[RFC PATCH] x86/cpufeature: Add feature dependency checks

Sohil Mehta posted 1 patch 1 year, 5 months ago
There is a newer version of this series
arch/x86/include/asm/cpufeature.h |  1 +
arch/x86/kernel/cpu/common.c      |  4 ++++
arch/x86/kernel/cpu/cpuid-deps.c  | 10 ++++++++++
3 files changed, 15 insertions(+)
[RFC PATCH] x86/cpufeature: Add feature dependency checks
Posted by Sohil Mehta 1 year, 5 months ago
Currently, the cpuid-deps[] table is only exercised when a particular
feature gets explicitly disabled and clear_cpu_cap() is called. However,
some of these listed dependencies might already be missing during boot.
Unexpected failures can occur when the kernel tries to use such a
feature.

Therefore, add boot time checks for missing feature dependencies and
disable any feature whose dependencies are not met.
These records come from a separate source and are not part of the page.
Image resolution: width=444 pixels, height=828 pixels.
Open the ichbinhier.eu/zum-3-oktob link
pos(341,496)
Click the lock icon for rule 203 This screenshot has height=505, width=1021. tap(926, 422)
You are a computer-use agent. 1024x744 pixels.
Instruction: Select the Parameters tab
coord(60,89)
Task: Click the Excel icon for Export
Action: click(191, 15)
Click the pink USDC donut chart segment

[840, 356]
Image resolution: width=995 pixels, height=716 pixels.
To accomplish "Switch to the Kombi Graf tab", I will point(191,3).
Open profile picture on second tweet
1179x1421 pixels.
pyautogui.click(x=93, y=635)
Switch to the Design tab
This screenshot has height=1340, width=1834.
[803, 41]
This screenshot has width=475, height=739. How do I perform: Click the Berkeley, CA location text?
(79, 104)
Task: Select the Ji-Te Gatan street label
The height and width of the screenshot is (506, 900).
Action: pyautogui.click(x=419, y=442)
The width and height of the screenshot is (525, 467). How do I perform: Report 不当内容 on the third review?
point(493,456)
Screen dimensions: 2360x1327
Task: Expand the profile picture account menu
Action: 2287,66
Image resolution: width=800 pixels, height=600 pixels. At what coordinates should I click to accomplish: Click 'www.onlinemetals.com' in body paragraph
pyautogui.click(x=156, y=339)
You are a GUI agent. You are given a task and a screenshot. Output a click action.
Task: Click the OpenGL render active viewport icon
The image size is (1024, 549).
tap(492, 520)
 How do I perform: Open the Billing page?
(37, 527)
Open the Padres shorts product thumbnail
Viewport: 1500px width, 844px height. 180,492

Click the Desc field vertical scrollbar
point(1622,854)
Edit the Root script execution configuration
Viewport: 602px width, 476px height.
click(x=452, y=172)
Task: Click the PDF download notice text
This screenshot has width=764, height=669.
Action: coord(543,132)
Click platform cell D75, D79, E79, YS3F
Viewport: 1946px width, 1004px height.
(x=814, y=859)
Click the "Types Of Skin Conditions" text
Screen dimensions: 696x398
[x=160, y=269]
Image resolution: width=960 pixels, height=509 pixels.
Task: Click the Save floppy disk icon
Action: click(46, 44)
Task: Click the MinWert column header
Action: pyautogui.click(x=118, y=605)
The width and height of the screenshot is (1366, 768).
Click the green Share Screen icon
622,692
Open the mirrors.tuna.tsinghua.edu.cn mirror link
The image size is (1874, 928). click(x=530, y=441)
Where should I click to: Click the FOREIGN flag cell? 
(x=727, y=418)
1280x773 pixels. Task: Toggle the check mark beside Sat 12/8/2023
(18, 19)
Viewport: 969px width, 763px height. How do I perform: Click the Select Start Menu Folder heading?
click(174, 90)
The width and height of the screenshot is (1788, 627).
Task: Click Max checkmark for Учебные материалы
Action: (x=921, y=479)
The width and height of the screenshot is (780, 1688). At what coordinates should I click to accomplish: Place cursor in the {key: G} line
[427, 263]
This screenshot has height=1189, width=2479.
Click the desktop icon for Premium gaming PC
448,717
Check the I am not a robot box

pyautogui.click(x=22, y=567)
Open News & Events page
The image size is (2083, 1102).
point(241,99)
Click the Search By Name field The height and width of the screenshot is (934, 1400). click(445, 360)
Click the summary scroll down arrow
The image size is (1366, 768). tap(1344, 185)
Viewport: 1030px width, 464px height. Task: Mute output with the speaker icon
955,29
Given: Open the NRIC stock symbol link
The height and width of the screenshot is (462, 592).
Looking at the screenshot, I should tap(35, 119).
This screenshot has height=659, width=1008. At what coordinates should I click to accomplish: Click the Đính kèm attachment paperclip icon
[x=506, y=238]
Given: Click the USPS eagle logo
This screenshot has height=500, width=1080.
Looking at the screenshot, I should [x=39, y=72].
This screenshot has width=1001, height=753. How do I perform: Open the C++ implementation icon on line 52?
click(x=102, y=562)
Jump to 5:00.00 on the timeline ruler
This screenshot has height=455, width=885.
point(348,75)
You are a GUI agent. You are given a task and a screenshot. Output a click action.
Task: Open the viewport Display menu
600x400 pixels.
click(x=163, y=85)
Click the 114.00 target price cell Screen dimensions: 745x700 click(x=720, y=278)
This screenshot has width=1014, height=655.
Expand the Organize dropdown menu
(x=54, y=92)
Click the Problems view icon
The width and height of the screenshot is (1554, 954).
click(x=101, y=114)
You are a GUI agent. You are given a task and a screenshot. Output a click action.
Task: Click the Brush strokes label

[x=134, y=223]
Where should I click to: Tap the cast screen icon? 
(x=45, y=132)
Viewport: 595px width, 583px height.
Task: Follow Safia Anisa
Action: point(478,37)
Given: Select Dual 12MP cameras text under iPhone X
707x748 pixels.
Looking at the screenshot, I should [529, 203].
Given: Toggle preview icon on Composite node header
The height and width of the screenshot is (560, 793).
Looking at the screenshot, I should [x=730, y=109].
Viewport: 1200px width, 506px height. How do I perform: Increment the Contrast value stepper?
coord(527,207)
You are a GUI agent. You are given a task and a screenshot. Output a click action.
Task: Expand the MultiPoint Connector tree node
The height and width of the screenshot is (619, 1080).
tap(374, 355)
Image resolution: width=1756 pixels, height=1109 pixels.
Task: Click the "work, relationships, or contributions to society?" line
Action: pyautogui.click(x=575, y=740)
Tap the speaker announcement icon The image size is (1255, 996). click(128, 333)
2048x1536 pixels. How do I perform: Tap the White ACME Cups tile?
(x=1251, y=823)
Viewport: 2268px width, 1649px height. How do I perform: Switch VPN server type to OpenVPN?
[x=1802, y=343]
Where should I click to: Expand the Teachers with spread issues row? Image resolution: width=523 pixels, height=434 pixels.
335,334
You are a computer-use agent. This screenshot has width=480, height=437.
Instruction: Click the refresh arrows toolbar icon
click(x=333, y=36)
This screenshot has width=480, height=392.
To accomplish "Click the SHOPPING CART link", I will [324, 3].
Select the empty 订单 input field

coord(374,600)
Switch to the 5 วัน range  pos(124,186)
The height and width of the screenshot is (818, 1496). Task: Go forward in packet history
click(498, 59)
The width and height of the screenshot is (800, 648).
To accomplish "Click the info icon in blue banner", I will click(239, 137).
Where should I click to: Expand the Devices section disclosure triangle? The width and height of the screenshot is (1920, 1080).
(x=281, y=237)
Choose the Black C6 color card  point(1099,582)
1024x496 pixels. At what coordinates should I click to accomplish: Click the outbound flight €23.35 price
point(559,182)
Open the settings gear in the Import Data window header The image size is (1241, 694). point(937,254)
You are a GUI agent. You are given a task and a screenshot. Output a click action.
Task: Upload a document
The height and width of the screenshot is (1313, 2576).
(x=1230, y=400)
Signed-off-by: Sohil Mehta <sohil.mehta@intel.com>
---
Arguably, this situation should only happen on broken hardware and it may not
make sense to add such a check to the kernel. OTOH, this can be viewed as a
safety mechanism to make failures more graceful on such configurations in real
or virtual environments.

I feel since we already have the cpuid-deps[] table and the incremental changes
are small, this patch might be a useful addition.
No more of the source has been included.